The minister claims that a local military industry will contribute $3.7 billion to the country’s GDP by 2030 while creating more than 40,000 jobs in the process. Saudi Arabia has the seventh-largest military expenditures in the world, and the move will be very beneficial. It will be possible because the country will partner with foreign military industry companies including some in the US in several deals worth more than $100 billion. Whatever the motivation, Saudi Arabia’s military industry is going to be a major one and it might decrease the amount of money flowing out of the country.
A large number of tourists visit Saudi Arabia annually, mainly for the annual Hajj pilgrimage to Mecca. About 2.5 million people go just for the Hajj, while more than 10 million others visit for other reasons.
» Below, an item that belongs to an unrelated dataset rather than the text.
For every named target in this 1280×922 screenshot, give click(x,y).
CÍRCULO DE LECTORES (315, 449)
The country may not be the friendliest to tourists given their strict cultural restrictions, but the government has had to make the process easier in recent years through tourist visas. Partly due to their need to diversify their economy beyond oil, tourism has been encouraged in order to generate revenue.
To do that, they have engaged in an international effort to market their tourism industry with great success. The unique and luxurious hotels are just the main attraction, but the country also has excellent beaches for divers and surfers and also some historic archaeological sites.
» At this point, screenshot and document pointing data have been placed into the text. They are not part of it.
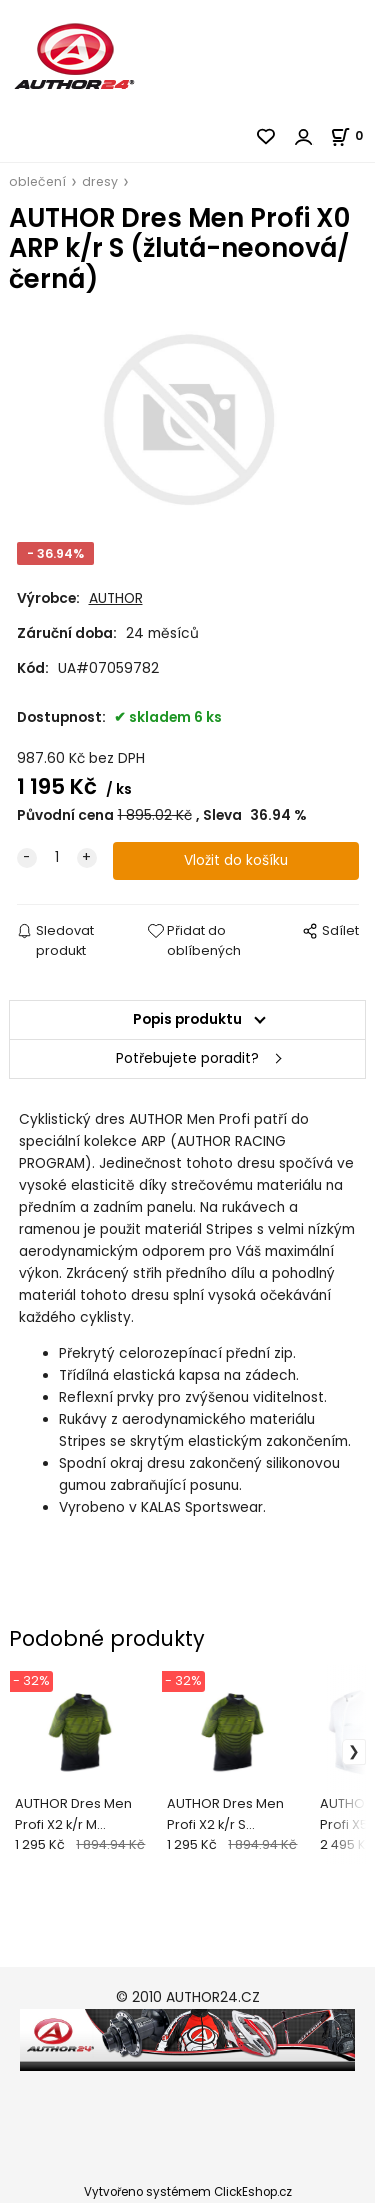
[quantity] (57, 858)
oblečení (37, 181)
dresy (100, 181)
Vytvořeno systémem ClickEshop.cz (188, 2192)
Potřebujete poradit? (187, 1058)
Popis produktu (187, 1019)
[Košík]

To wean itself from the dependence on oil, Saudi Arabia has expanded their service sector, which now employs more than 70% of the labor force. As part of the plan to expand beyond oil, Saudi Arabia became very business-friendly, allowing tremendous growth in the services industry through banking, telecommunication, marketing, legal, IT among others. Financial services are themselves very advanced thanks in large part to the Saudi Stock Exchange (Tawadul).
The only hitch is that most of those in the industry are foreign nationals. The Saudi nationals themselves do not have adequate education and technical skills to run the service industry, and the government has made it easy for foreigners to move to their country. This is changing, though, through a program referred to as Saudization. There has been an increased effort at educating the people and also allowing women into the workforce.
Despite a large shift away from agriculture, the government still promotes the industry in order to ensure food security. The country still relies heavily on food imports given the aridity of their land, but they still incentivize some agricultural activities. For those crops which can be grown in greenhouses, the government does encourage like dates and tomatoes, while discouraging those that consume a lot of water like wheat.
Manufacturing and construction
Today, the manufacturing industry constitutes about 10% of Saudi Arabia’s GDP, but it’s among the few sectors that have been growing steadily. The industry’s growth has been mainly fueled by the petrochemical sector. Nevertheless, it is a notable industry on its own due to the heavy investment in infrastructure. There has been a major improvement in transport from the construction of roads, pipelines, airports and railway lines.
Of course, you can’t mention Saudi Arabia without speaking about the innovative structures like the Palm Islands and the Burj Al Arab. The country’s ability to spend so much in the industry is mainly because they have large foreign currency reserves and low sovereign debt.